## ASSIGNMENT A
Return, unchanged, the lines of the records starting at the line containing "I want to click on y-tick-label: 0, so" and ending at the line containing "The image size is (1181, 679).".

## EXTRACT TO READ

=== Begin Enclosure ===

By default, this will look for local logged files in `./mlruns` and it will launch on port 5000.  If you need to change the location use `--backend-store-uri` and if you need to specify the port use `-p`.

The UI provides a simple table comparison of all runs within an experiment so you can quickly check the parameters used for each run and corresponding metrics to choose promising model candidates.  

It looks like the auto logger logs a lot of useful information including many parameters inferred from the model, early stopping results, and learning curves for each loss (see below).  Unsurprisingly though it doesn't log anything about model architecture which will be important in my case since most of my tuning will involve architecture changes, so these will need to be logged manually.

![MLFLow UI Screenshot](images/mlflow_ui_sn.png)

=== End Enclosure ===

## LISTED RECORDS
=== Begin Enclosure ===

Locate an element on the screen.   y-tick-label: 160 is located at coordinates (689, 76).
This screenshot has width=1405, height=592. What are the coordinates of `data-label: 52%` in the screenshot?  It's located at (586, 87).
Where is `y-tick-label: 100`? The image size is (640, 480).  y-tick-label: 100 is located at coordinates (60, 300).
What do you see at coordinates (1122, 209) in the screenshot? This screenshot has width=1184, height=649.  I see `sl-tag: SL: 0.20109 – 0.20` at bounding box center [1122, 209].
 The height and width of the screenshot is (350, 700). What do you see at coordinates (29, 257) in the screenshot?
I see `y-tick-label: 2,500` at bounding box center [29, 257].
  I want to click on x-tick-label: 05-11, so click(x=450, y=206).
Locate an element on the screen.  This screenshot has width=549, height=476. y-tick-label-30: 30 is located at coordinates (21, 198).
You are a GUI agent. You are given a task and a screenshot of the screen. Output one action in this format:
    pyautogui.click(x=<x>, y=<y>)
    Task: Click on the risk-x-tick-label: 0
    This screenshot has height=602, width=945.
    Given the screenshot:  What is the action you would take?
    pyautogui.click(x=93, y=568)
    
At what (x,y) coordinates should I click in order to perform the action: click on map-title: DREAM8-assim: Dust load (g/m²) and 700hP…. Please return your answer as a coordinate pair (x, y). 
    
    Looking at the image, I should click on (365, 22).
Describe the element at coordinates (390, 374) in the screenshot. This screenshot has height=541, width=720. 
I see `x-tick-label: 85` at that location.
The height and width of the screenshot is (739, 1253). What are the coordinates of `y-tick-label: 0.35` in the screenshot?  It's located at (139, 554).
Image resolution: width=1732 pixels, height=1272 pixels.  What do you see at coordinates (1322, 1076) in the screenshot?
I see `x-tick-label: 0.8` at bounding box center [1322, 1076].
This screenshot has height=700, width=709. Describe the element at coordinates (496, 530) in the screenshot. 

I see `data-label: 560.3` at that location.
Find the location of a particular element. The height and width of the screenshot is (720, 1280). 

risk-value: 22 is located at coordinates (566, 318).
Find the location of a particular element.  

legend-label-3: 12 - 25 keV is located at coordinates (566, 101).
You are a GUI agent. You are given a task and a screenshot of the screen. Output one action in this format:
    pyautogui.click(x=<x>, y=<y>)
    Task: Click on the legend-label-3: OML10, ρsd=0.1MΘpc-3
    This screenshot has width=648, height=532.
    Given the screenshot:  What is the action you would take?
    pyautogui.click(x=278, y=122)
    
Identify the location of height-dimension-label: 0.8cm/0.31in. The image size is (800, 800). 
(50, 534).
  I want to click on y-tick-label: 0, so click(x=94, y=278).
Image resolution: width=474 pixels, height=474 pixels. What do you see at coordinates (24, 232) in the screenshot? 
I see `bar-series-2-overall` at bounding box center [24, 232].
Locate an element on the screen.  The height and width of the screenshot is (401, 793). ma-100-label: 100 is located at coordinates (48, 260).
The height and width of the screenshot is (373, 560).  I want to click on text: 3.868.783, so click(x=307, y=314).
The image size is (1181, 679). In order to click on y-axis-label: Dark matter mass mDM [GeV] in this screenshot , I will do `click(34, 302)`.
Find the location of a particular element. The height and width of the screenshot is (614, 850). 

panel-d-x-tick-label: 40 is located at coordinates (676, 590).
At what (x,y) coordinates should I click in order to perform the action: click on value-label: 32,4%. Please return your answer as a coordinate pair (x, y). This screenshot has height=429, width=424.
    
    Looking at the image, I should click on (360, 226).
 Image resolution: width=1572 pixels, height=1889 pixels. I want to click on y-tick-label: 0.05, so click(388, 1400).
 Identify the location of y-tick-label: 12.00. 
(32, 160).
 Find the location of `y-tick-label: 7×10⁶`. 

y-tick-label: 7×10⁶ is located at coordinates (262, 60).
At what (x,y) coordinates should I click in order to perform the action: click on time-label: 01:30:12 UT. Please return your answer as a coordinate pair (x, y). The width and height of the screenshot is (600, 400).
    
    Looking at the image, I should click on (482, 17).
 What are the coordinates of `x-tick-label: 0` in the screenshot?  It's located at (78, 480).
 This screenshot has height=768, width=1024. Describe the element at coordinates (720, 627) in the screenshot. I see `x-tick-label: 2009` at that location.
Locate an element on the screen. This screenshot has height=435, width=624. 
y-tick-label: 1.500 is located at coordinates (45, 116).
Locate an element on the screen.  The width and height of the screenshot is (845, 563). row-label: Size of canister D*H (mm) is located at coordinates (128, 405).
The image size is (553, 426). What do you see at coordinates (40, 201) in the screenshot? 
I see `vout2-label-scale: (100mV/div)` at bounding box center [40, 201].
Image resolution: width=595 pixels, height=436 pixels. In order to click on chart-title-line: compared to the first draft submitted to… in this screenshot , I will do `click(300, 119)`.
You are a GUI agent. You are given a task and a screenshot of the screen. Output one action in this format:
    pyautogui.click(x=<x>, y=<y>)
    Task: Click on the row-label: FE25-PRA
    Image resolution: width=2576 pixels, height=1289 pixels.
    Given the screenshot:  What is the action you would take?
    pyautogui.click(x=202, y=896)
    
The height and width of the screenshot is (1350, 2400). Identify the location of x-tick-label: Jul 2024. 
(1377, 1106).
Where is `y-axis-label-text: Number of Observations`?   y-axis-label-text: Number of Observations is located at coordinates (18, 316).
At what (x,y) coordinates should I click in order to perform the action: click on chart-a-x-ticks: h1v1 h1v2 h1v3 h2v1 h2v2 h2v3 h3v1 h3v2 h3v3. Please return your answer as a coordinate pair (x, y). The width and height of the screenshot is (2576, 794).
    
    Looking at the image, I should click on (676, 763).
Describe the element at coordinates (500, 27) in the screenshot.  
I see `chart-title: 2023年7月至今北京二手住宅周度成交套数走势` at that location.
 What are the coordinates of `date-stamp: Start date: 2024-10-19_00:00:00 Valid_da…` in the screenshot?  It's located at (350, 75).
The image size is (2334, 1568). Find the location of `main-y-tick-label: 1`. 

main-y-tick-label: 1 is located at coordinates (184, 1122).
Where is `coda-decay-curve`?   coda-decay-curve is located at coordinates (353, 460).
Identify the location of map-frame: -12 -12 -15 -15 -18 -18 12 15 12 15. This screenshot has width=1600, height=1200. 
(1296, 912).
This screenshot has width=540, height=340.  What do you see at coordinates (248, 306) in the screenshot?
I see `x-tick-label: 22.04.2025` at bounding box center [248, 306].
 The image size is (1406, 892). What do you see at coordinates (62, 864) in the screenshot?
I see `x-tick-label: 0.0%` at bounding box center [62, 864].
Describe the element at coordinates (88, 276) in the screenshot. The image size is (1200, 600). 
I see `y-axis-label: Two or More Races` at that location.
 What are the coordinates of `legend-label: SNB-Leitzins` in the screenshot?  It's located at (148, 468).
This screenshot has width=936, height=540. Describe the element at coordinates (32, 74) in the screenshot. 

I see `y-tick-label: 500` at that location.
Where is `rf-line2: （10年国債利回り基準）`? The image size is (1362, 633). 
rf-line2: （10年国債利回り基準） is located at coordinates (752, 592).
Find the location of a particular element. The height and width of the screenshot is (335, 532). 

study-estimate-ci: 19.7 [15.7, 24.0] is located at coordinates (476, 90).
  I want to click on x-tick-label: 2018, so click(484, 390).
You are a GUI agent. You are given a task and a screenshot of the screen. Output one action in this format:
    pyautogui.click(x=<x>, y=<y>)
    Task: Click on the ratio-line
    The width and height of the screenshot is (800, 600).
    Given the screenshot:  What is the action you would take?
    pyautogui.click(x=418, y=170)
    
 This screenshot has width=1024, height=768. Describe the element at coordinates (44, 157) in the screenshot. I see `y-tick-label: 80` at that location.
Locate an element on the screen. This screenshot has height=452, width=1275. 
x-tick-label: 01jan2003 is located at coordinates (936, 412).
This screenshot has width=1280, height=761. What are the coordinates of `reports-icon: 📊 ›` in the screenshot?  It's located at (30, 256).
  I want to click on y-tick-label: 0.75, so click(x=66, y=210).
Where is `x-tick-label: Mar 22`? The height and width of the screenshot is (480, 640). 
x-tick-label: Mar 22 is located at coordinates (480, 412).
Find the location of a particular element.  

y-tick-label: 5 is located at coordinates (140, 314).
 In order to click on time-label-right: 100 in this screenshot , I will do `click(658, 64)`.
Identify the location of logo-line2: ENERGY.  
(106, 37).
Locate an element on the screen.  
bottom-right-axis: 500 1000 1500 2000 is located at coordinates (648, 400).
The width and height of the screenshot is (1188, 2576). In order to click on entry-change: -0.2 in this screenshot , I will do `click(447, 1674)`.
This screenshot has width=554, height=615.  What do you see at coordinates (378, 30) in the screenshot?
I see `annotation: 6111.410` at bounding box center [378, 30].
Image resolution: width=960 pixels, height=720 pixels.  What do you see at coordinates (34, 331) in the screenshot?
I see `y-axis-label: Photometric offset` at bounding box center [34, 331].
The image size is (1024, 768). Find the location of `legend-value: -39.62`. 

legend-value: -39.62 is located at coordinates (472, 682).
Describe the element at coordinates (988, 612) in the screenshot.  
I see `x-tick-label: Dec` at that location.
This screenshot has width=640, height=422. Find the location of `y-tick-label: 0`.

=== End Enclosure ===

## ASSIGNMENT B
In the passage on MLflow, why will information about model architecture have to be logged manually?

## TASK OUTPUT A
  I want to click on y-tick-label: 0, so click(x=94, y=278).
Image resolution: width=474 pixels, height=474 pixels. What do you see at coordinates (24, 232) in the screenshot? 
I see `bar-series-2-overall` at bounding box center [24, 232].
Locate an element on the screen.  The height and width of the screenshot is (401, 793). ma-100-label: 100 is located at coordinates (48, 260).
The height and width of the screenshot is (373, 560).  I want to click on text: 3.868.783, so click(x=307, y=314).
The image size is (1181, 679). In order to click on y-axis-label: Dark matter mass mDM [GeV] in this screenshot , I will do `click(34, 302)`.

## TASK OUTPUT B
The auto logger records nothing about model architecture. That matters here because most of the planned tuning will involve architecture changes, so those details must be logged by hand.